The software technology of object-oriented programming promises to be the basis for new highly integrated software. It is a powerful tool to develop new software for structural analysis overcoming the shortcomings mentioned above. In an R&D project these technologies were used to develop a concept for an integrated structural analysis software package. In the approach described in [8] all the software has been written in C or C++. We were using new commercially available software tools to improve the efficiency of the software development [9].

 
2. Object-Oriented Software Technologies

Due to the complexity of object-oriented software, a careful and comprehensive overall design approach as a first step in the software development process is required. Object-oriented design methods like the methods of Rumbaugh, Coad & Yourdan, and Booch visually help to derive a class model describing the main items and relationships within the design problem. In general they are graphically represented by class and object diagrams [1]. With this method the design process can be supported effectively with software tools. In our project the method and notation of Booch [2] and the software tool S-CASE [3] have been used.

Object-oriented software is developed using object-oriented programming languages like C++, Java, Smalltalk, or Eiffel, from these we chose to use C++ for our project, due to its general availability and the software tools offered for this language [4].

An engineering software system needs to store large amounts of objects. Object- oriented database management systems (OODBMS) are under development to satisfy the growing demand from software developers. ObjectStore, Ontos, Objectivity/DB, and other OODBMSs are commercially available, from these we chose to use ObjectStore[5] for our project because its data model is an extension of C++ allowing it to make objects persistent with relative ease. Other OODBMS may be used if prefered.

GUIs can be realized using the Microsoft Foundation Class Library (MFC) or Borland’s ObjectWindows Library (OWL). With a resource editor the GUI can easily be designed. The main task of the application programming then is to connect the GUI-objects with the objects of the structural analysis model. For our project we used Microsoft Visual C++ with the MFC. Microsoft Visual C++ is not a platform-independent compiler. Someone can build executables for Windows NT, Windows 95, and Macintosh.
 

3. Structural Analysis Software Based on Object-Oriented Technologies

The development of an integrated software system for structural analysis mainly requires analysis, design and development of the following:

The first should encapsulate the OODBMS-specific code to make objects persistent. This enables the application programmer to focus on the functionality of the user interface and not to have to think about persistence.

The second can be solved with relative ease, as mentioned in 2. Design rules for GUIs have to be considered and test-users will show any pitfalls in the program.
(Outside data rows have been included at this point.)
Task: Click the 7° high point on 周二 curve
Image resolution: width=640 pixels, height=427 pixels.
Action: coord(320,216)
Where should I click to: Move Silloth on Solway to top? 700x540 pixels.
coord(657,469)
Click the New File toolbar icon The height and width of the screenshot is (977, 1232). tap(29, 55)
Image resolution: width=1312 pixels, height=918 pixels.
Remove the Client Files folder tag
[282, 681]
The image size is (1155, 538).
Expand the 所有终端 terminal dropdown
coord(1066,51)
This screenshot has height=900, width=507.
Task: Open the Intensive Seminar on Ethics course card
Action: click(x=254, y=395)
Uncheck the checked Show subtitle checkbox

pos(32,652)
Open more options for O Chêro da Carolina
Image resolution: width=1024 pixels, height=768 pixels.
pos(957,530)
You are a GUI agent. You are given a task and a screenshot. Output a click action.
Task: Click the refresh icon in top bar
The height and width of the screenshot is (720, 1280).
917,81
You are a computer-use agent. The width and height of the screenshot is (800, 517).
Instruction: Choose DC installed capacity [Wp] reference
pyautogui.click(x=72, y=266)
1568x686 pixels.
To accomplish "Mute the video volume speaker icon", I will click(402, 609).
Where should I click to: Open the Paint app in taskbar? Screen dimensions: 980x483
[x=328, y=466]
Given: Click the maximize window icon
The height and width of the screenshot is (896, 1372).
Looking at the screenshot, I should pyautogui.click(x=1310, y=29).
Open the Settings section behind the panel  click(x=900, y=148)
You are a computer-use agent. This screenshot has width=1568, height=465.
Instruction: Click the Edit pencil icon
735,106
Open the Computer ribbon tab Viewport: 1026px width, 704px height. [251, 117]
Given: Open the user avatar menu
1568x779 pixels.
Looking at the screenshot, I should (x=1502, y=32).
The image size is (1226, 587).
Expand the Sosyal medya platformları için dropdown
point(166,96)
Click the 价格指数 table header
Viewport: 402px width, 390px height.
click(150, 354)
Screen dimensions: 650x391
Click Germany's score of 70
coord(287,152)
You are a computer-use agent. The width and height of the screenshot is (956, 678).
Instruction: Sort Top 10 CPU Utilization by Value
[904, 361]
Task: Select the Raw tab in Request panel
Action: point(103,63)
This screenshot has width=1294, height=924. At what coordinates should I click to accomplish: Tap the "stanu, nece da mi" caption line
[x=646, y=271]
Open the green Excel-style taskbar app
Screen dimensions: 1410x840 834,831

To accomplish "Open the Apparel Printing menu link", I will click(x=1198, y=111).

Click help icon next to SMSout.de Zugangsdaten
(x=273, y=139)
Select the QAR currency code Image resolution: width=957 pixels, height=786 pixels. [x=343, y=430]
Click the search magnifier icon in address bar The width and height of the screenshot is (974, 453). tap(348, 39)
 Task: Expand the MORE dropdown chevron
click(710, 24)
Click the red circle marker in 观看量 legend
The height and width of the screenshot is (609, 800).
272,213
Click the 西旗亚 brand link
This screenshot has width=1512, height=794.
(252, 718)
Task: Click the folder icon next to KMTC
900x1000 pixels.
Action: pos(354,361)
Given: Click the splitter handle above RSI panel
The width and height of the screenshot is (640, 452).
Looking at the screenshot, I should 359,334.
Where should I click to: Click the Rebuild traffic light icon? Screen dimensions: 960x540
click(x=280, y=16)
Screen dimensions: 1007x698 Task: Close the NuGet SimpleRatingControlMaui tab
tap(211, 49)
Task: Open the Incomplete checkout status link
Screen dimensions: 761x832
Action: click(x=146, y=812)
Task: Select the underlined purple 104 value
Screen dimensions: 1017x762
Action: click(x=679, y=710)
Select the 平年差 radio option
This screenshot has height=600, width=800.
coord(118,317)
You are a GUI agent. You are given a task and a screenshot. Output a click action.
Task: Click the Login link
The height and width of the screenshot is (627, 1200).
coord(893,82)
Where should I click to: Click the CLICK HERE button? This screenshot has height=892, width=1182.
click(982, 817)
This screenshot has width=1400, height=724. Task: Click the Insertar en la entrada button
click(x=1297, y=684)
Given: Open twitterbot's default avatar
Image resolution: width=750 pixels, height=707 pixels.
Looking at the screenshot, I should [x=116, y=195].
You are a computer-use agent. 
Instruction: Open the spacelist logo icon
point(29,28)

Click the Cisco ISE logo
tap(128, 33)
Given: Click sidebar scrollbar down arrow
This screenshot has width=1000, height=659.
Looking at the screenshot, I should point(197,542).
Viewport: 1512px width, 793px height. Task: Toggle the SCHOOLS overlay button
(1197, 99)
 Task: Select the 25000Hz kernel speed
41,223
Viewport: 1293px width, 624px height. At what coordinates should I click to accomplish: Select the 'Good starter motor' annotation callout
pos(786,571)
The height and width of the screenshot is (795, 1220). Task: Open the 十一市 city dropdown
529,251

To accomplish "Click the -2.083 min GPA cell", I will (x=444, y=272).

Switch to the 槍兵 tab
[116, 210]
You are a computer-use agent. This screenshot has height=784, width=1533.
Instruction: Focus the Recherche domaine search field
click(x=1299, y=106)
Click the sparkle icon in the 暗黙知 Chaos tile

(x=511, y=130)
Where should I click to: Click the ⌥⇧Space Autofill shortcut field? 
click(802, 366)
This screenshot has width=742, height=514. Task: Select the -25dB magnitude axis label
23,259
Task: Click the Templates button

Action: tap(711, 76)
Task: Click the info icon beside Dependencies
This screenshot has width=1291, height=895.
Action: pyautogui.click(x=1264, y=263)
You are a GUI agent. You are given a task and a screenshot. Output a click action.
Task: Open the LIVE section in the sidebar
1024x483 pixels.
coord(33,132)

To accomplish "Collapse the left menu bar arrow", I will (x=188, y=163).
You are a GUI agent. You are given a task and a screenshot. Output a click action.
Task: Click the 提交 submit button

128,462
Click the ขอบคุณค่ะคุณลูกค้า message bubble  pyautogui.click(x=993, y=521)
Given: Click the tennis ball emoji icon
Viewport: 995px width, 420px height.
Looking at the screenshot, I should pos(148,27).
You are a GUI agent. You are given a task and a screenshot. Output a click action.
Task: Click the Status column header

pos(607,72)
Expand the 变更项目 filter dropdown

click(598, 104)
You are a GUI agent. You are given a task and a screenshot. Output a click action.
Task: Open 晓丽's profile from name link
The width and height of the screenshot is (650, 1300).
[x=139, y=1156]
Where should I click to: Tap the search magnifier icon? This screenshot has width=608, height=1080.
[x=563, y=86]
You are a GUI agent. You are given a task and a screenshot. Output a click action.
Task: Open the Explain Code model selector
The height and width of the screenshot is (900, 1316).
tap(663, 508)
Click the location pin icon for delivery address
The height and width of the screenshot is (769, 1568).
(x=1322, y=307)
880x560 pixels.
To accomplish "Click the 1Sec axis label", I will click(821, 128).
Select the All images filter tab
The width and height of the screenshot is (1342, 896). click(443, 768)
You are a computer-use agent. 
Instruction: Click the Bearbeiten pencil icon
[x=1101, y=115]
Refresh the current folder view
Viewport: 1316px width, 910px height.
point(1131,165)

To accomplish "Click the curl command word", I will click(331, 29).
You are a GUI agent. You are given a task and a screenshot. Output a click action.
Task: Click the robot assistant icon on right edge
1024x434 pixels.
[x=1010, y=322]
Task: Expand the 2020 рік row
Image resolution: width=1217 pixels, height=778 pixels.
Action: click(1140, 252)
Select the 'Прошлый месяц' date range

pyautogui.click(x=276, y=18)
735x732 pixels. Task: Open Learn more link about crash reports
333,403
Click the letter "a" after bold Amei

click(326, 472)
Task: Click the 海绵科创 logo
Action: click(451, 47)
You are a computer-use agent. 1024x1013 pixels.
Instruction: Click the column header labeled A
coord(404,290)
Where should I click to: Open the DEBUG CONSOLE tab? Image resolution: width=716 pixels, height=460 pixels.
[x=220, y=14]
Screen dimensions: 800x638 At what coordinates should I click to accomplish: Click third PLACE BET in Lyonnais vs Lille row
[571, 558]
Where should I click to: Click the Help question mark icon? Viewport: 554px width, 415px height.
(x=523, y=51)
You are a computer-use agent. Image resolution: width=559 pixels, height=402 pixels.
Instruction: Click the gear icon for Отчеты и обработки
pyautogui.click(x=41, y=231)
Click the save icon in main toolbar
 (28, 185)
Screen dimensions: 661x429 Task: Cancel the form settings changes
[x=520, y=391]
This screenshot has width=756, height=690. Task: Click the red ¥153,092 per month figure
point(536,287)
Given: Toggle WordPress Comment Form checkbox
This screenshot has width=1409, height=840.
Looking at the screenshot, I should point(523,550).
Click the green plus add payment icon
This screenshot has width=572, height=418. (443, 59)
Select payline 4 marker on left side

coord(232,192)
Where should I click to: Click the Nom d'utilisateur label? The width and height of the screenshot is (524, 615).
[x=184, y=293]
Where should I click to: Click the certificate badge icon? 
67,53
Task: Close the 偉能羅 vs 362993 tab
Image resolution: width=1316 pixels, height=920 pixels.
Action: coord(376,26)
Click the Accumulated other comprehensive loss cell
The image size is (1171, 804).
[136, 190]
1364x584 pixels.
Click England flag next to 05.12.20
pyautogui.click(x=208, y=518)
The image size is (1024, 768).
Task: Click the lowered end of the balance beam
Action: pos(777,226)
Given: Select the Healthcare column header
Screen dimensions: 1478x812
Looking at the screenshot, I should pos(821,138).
The third is a computer science specific problem, where the user will expect the same functionality in an editor for the structural design report as available in Microsoft Word.

The data of the structural analysis & design model is stored in a project data base and may have relationships to other databases, such as a material database or a CAD database, that describe the geometrical model of the building. The project database contains instances of class CProjekt with general data of the project and a multitude of instances of other classes describing the structural elements, their load case information, and their connectivity with other structural elements.

Figure 1 shows an example of a class diagram. Base class CPosition describes data and operations that are common to all structural elements which is derived from class CGlobalSet, which takes care for the usual set operations. Class CLastfall is responsible for the load cases and CPLFKomb takes care for the load case combinations. Class CAuflager is an abstract base class for all kinds of supports. Child classes for structural elements such as beams or columns are derived from CPosition and inherit all of its data and functionality.

 

 
Figure 1:  Class Diagram of Class CPosition
 

The main program of the structural analysis package is called project manager. It’s main functions are:

Several projects can be opened simultaneously to compare similar projects or to study different ways of analyzing the same project. Fig. 2 shows the Multiple Document Interface (MDI) of the project manger with two projects opened.

 

 
Figure 2:  Project manager
 

The structural design report starts with the output of general data for the project followed by different sections. Most of the sections are the output of programs for individual structural elements. The report may contain free text or graphics that has been generated with other windows applications. The project manager serves as an OLE-container that may embed objects coming from any OLE-server (e.g. Word for Windows, Excel, AutoCAD). These objects may occupy no more than one page in the structural design report.

 
 
Figure 3: Components of the Structural Design Report
 

4  Load Transfer Model According Eurocode

A structural element that solely transfers loads is called a "load element". The loads and the factors for distribution onto the supports are given as input. The "load element" computes the reactions and is used to view the load transfer throughout the structure. A major consideration for all types of structural elements are their load cases and combinations. Eurocode 1 classifies loads (actions) into the following:

According to Eurocode 1, the analysis of combinations of actions is required [7]. For this the information about the load type has to be maintained across the whole structure, which is important for the connectivity between the structural elements. When the transfer of loads is considered each load case must be investigated separately. Therefore, load cases and load combinations must be considered for the structure as a whole but they may be related to the load cases and load combinations of the individual structural elements in order to make the analysis more clear. Basically, this corresponds to an analysis of the whole structure using a single structural model. However, the static interaction of individual beams, slabs, columns and walls due to their flexibility is neglected in order to keep the computation manageable and their results understandable. In order to limit the number of results, typical representative values as maxima and minima or results for full loading should be given instead of detailed results for all load cases.
 

5 Conclusions

Object-oriented technologies are suited for the development of modern software for structural analysis, especially if standard software development tools are used. Modern codes in civil engineering like the Eurocode require sophisticated data models for structural analysis software that can be evolved with the help of object-oriented analysis and design methods.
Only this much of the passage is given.